** DIRECTIONS FOR THIS TASK **
Working from the records below, return word for word the line that contains "You are a GUI" and each line after it, ending with the last. Skip all pictures.
————————
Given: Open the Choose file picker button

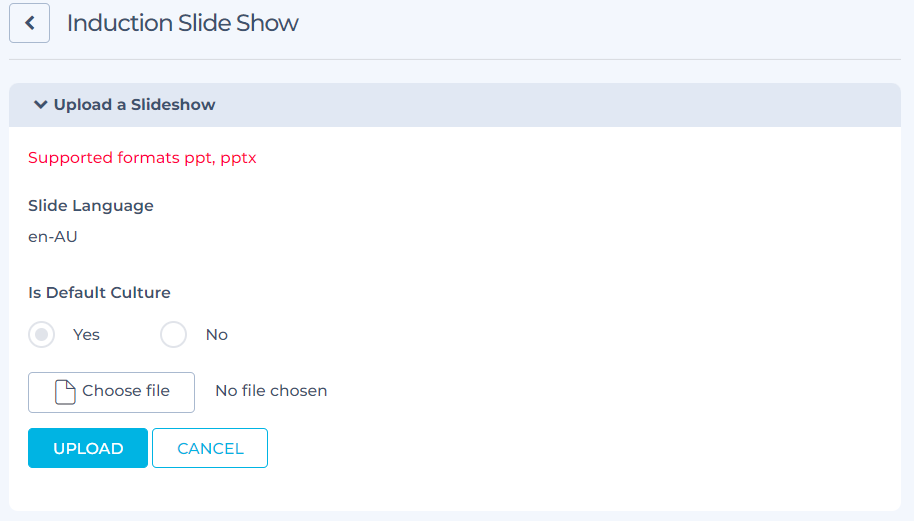Looking at the screenshot, I should point(111,392).
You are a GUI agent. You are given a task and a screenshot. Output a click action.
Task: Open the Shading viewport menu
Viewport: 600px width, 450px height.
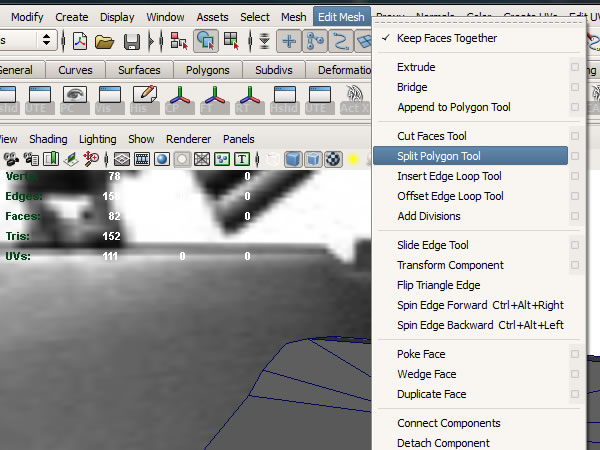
————————
** SOLUTION TO THE PROBLEM **
You are a GUI agent. You are given a task and a screenshot. Output a click action.
Task: Open the Shading viewport menu
Viewport: 600px width, 450px height.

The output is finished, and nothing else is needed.